The Top 10 Coding & Billing Errors of Optometry

The Top 10 Coding & Billing Errors of Optometry

Following are the Optometry coding and billing errors that affect reimbursements:-

    1. A Duplicate Claim – If a submitted claim is an exact duplicate of a previous claim which was submitted, they will be denied on the grounds of being duplicate. This could happen because the claim might have been previously processed but it was not paid for some reason. Hence, to get the payment, the claim is refiled and it is considered a duplicate


    1. Billing for Non-Covered Services – Optometrists need to be careful about billing for the correct services. In a case where an excluded Medicare service like fitting and changing of eyeglasses or contact lenses despite no injury to the eye, it cannot be charged.

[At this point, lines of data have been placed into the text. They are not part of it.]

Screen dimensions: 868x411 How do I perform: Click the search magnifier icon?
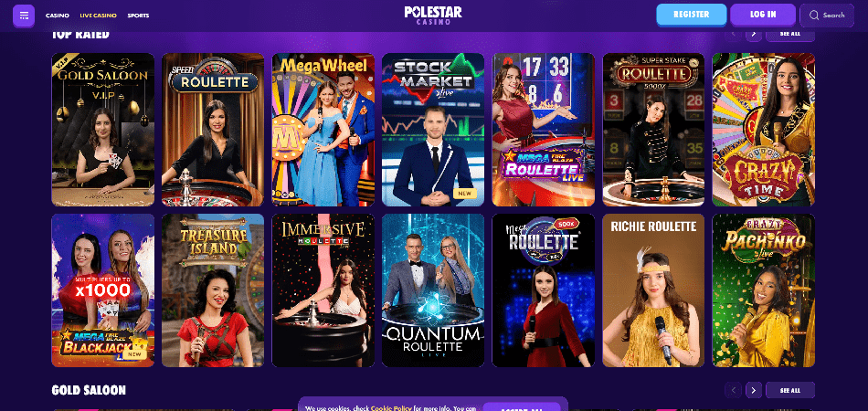[814, 16]
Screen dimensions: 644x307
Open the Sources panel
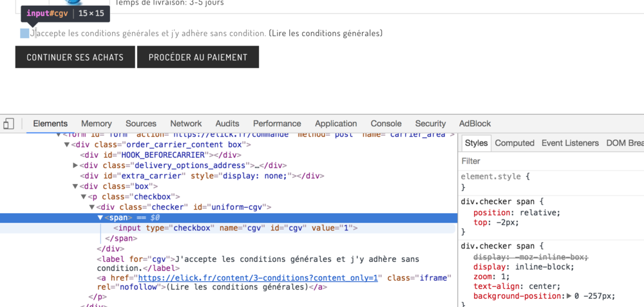tap(140, 124)
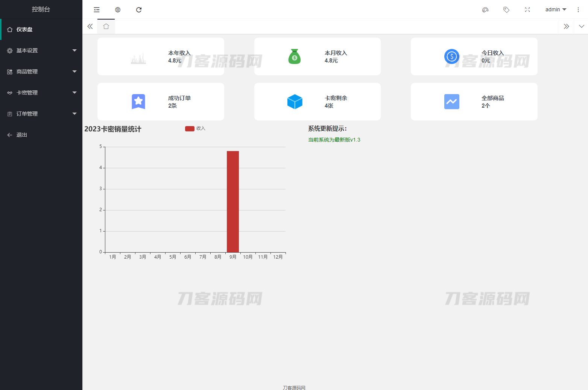Expand the 商品管理 menu
This screenshot has width=588, height=390.
point(41,72)
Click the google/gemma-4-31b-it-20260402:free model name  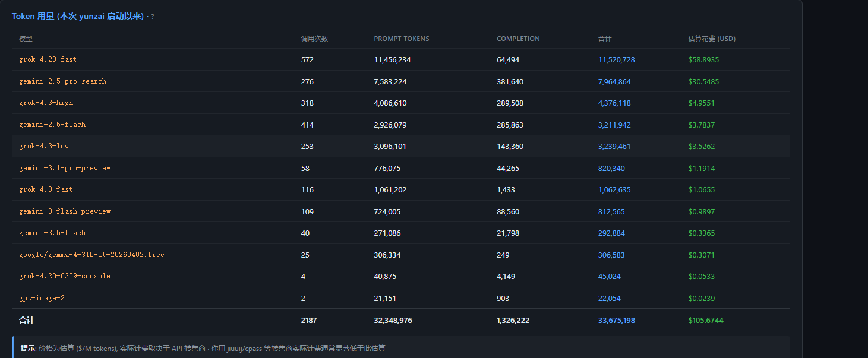91,255
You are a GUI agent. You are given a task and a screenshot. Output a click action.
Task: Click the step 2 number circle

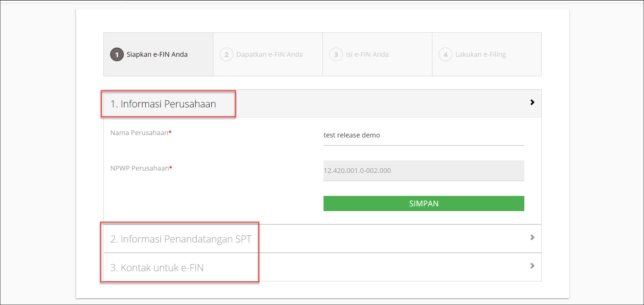[x=226, y=54]
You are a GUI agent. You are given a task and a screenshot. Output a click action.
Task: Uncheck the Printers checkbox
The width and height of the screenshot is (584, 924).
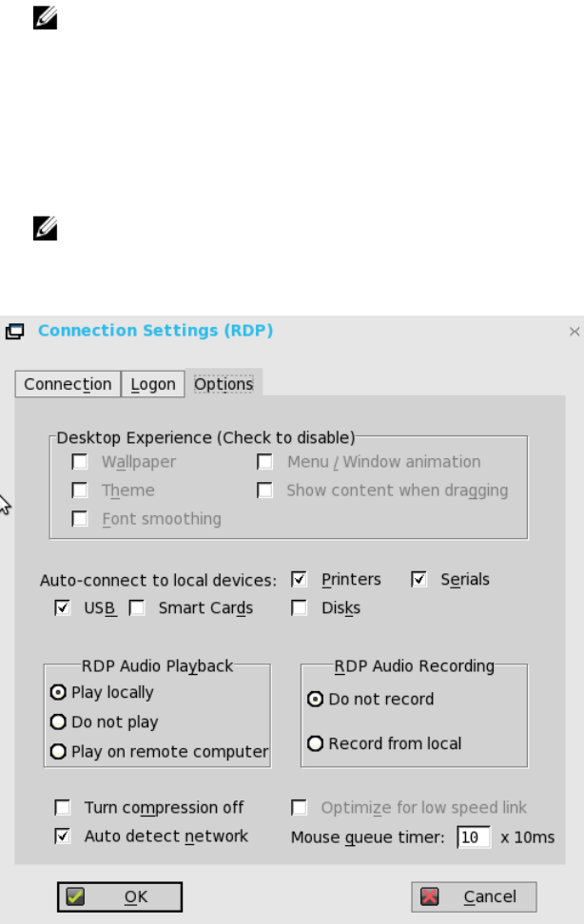point(300,579)
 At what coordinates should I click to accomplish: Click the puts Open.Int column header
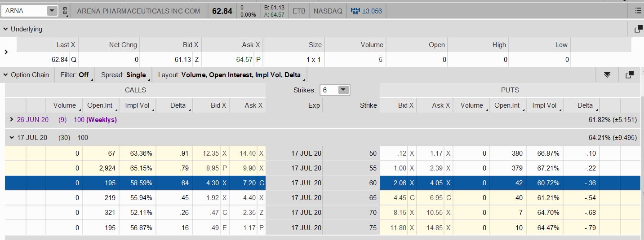tap(507, 105)
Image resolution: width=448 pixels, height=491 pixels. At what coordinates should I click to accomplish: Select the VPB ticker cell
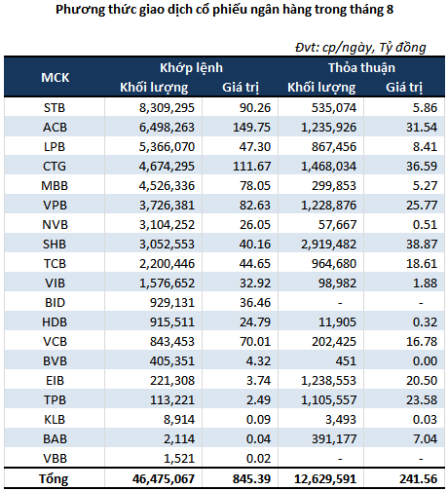click(x=55, y=206)
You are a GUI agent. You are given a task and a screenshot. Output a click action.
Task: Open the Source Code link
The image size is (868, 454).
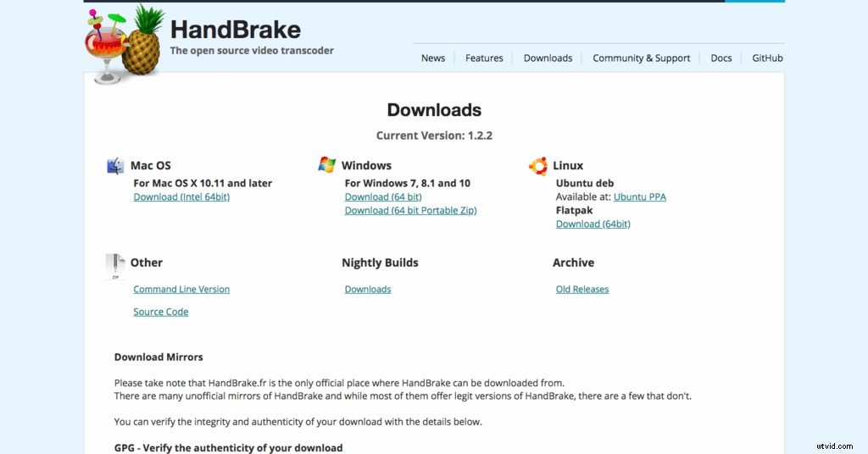pyautogui.click(x=160, y=313)
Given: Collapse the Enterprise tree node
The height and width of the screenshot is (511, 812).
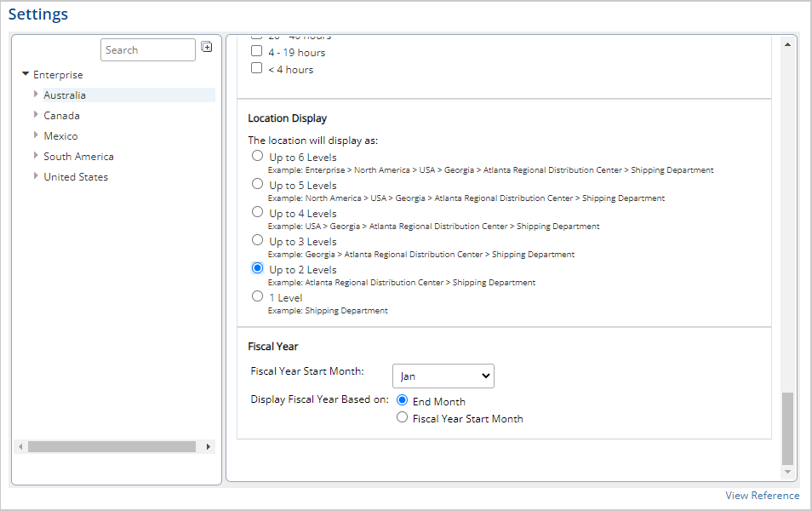Looking at the screenshot, I should [x=26, y=74].
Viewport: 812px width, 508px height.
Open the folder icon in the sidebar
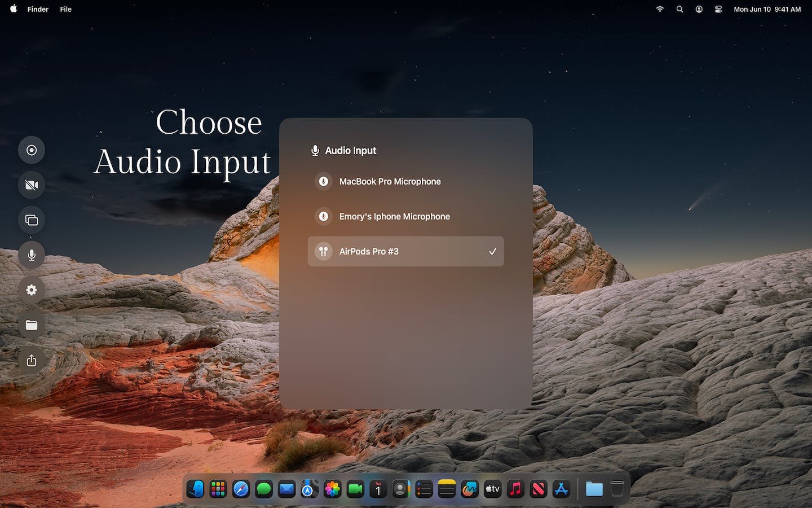tap(32, 325)
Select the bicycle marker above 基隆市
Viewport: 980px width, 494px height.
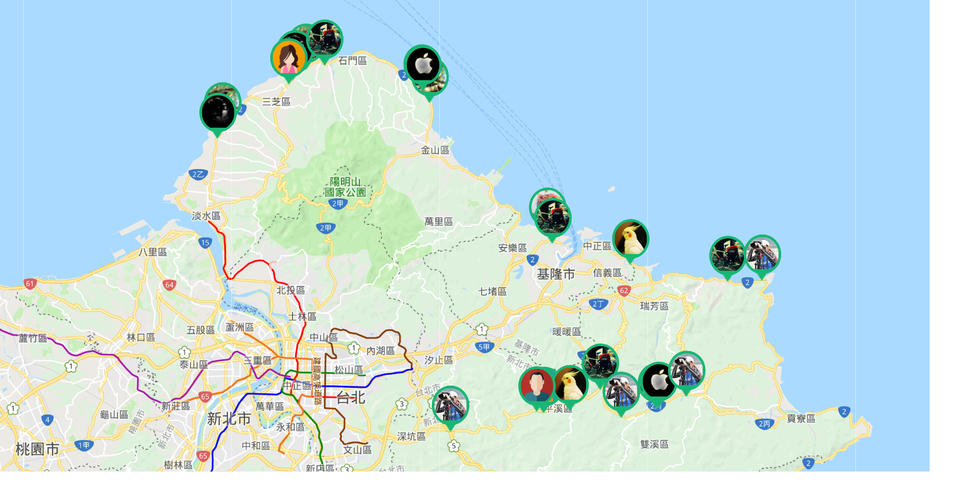coord(553,218)
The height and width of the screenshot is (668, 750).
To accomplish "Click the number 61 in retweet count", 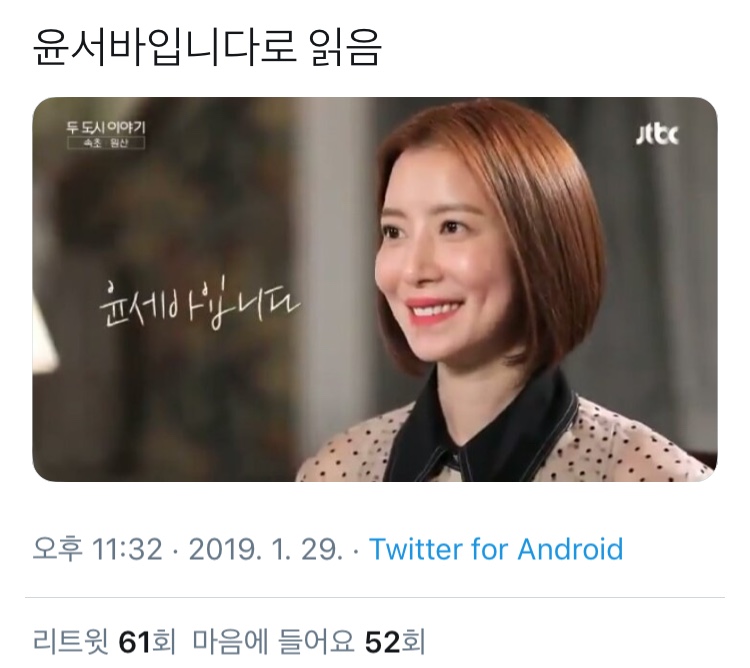I will click(135, 642).

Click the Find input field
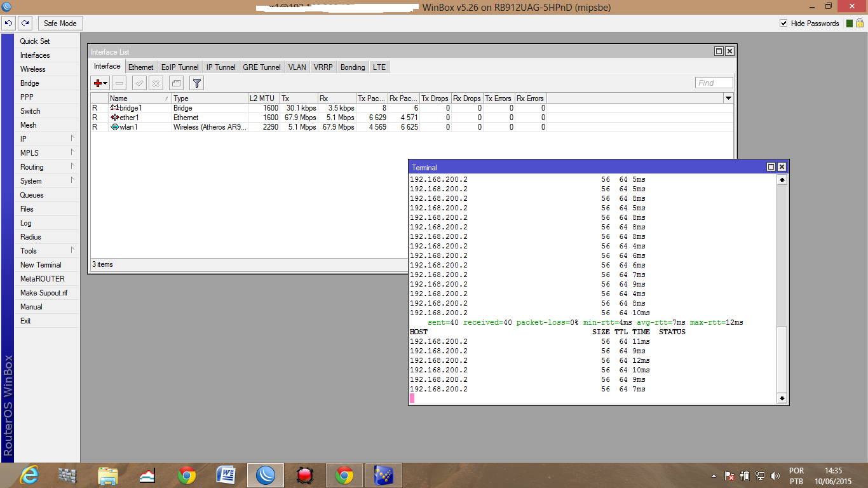tap(714, 83)
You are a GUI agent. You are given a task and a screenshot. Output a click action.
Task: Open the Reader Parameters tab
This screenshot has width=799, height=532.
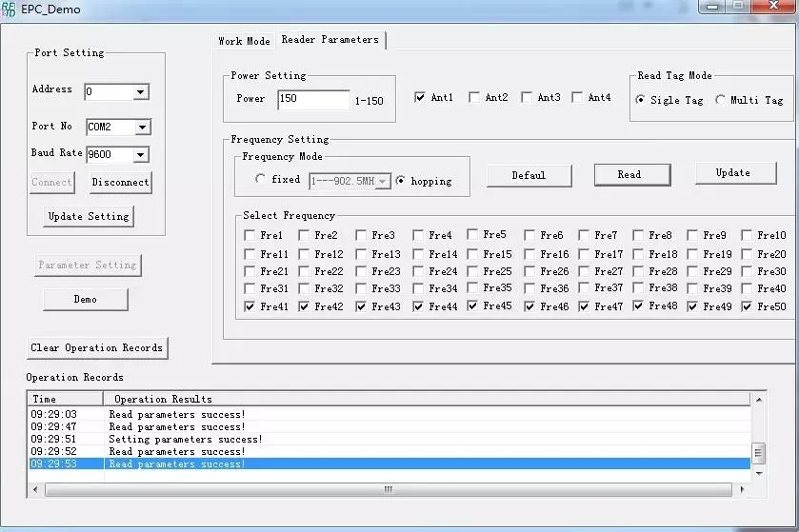click(330, 40)
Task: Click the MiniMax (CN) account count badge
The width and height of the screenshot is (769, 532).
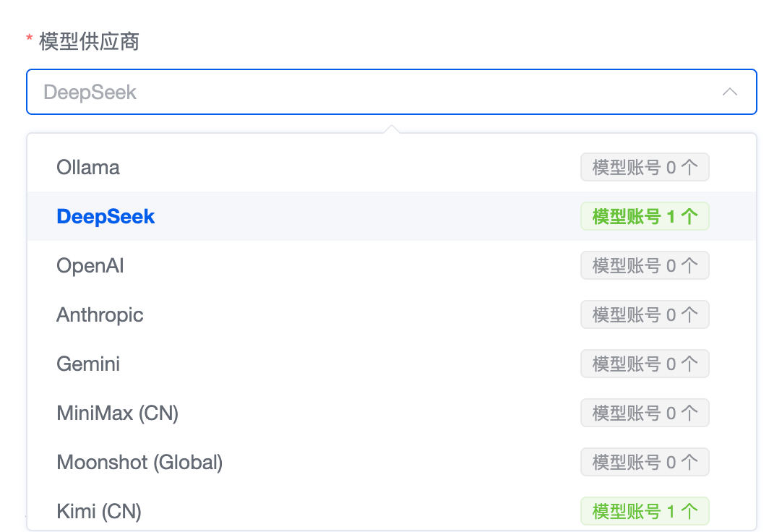Action: click(645, 413)
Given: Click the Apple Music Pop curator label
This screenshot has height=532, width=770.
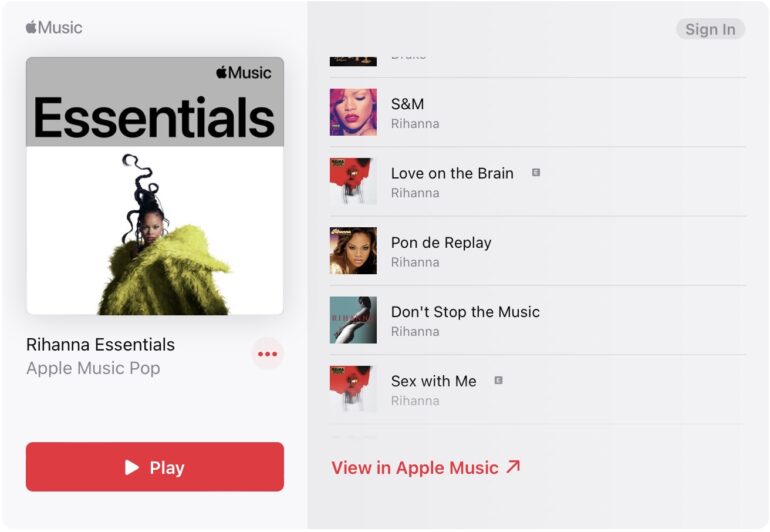Looking at the screenshot, I should point(93,368).
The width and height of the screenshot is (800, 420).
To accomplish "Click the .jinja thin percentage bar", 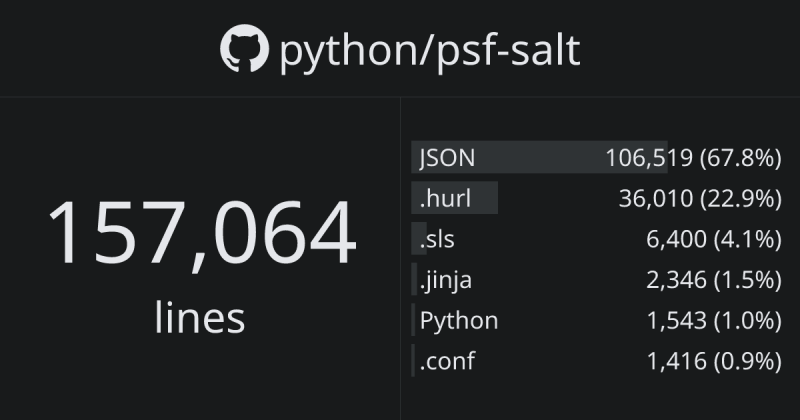I will click(x=414, y=280).
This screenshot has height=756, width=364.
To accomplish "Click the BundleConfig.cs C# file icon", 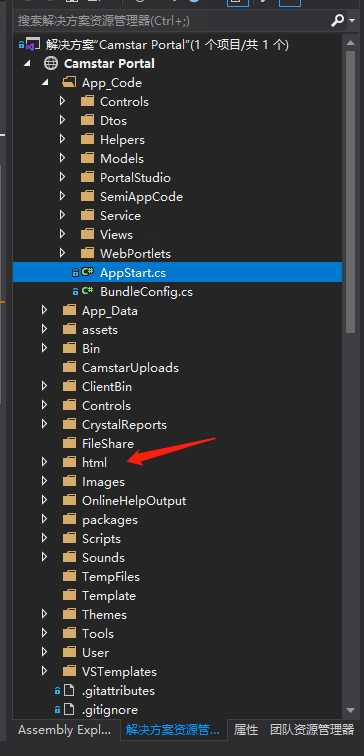I will point(88,291).
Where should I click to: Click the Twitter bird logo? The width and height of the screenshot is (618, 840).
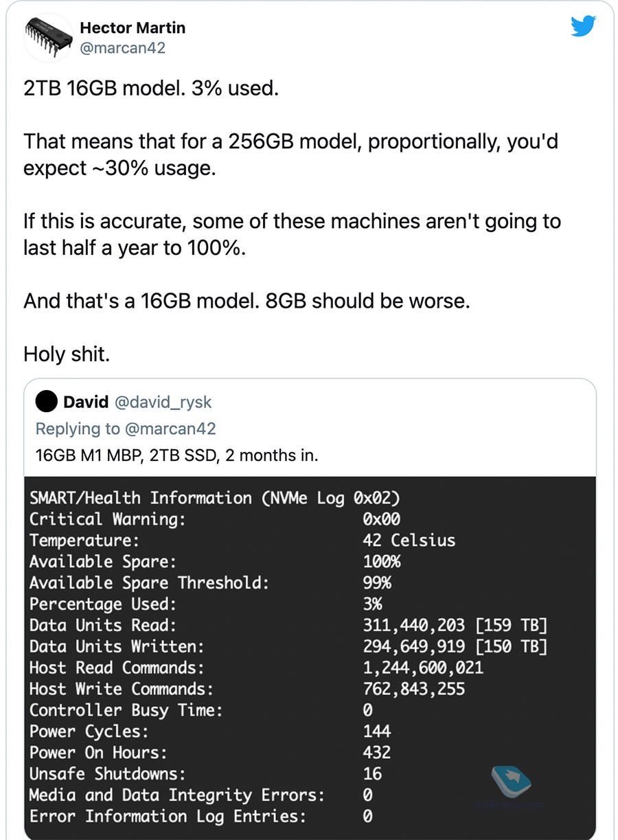click(583, 27)
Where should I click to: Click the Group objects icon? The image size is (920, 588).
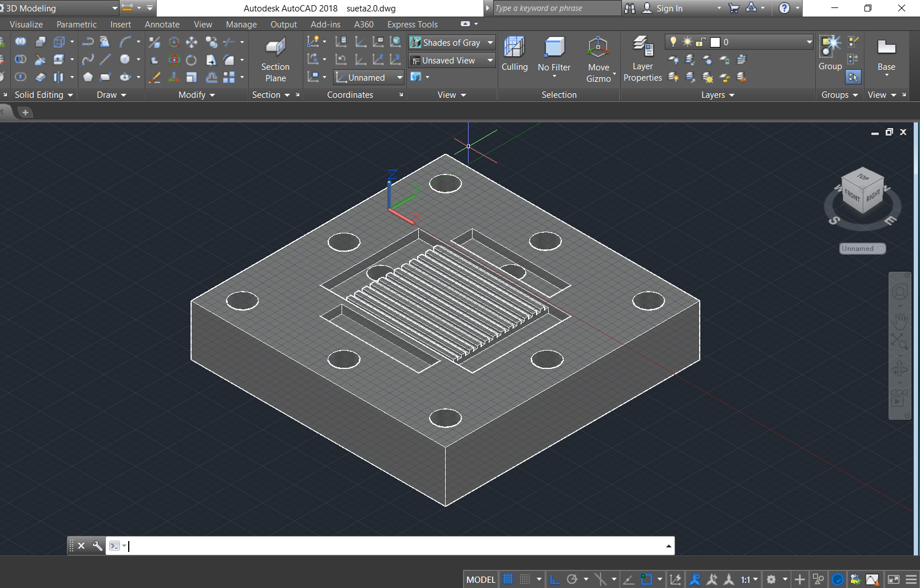click(x=830, y=53)
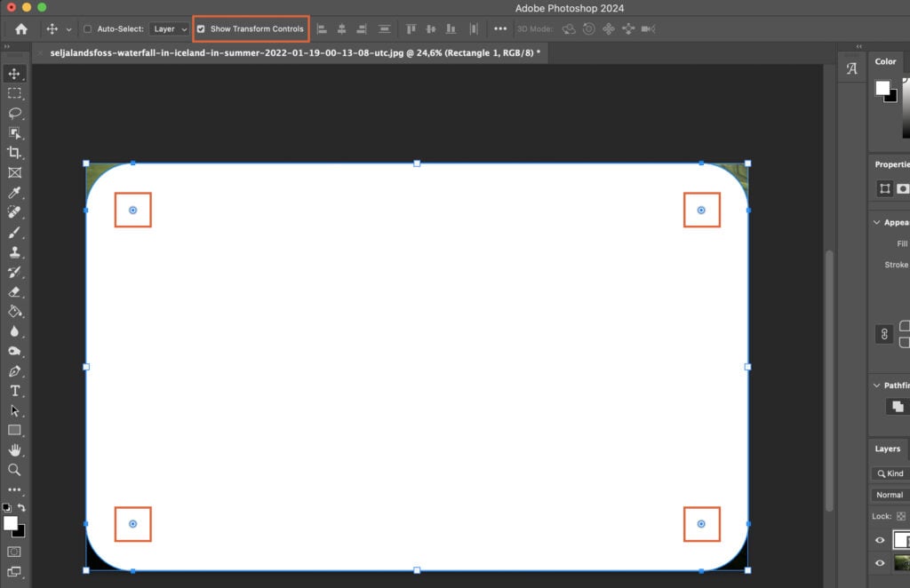Choose the Eraser tool
Viewport: 910px width, 588px height.
[15, 291]
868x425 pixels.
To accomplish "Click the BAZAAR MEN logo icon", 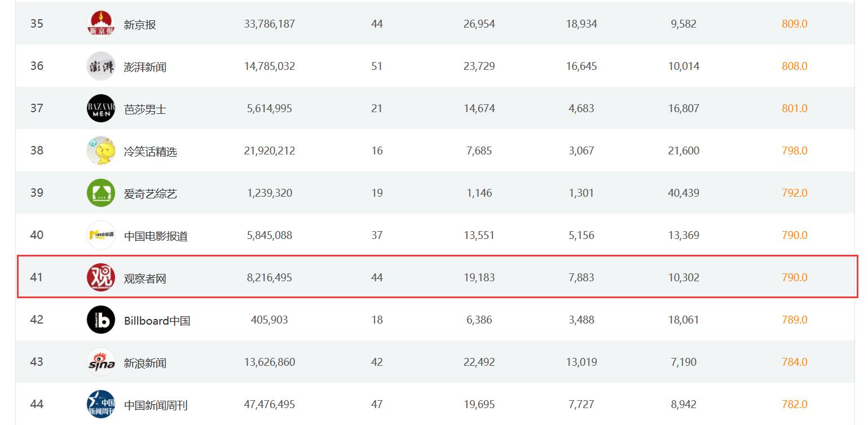I will [101, 108].
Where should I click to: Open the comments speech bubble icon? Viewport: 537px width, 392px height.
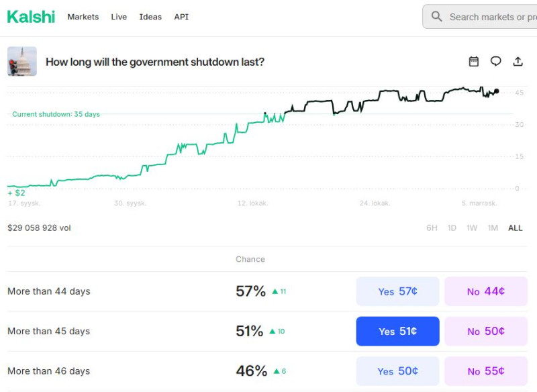click(495, 61)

    1. Medical Necessity not established – If the payer does not see the procedure or diagnosis as a medical necessity, and then the claim can be denied.


    1. Incorrect Bundling of Services- This shows a lack of awareness of NCCI which governs the appropriateness of the tests being administered on the same date.


    1. Ineligible Beneficiary – A claim which is submitted for the beneficiary who may not have Medicare eligibility. The reason for the ineligibility could vary from the Medicare number being invalid to the beneficiary not being eligible to receive this benefit.


    1. Submission of Payment to Incorrect Carrier – If the claim is submitted to an incorrect payer the claim gets denied. For instance, one needs to be careful about the fact that if medical eye care services have been provided then the medical claim has to be submitted to the medical carrier


    1. Medicare turns out to be a Secondary Payer – By the way of co-ordination of benefits; another payer might provide care for a Medicare patient. Hence be thorough with your knowledge of the payers.


    1. Incorrect Diagnosis – When a primary listed diagnosis is not covered then the services can be denied for the procedures that have been performed.


    1. Ambiguity in Modifier – The modifier is necessary to complete the claim, in a scenario where the modifier is missing, incomplete or invalid, the claim gets denied.


  1. Ambiguity in provider number – If the item numbers 24K and 33 are filled out incorrectly or the UPIN is incorrect or incomplete, it results in a denial of the claim

Coding and Billing are seemingly complex however keeping a tab on current and published policies that are easily available will ensure a high degree of success within the practice. Avoiding these top errors can take the optometry revenue cycle management and move towards greater profitability.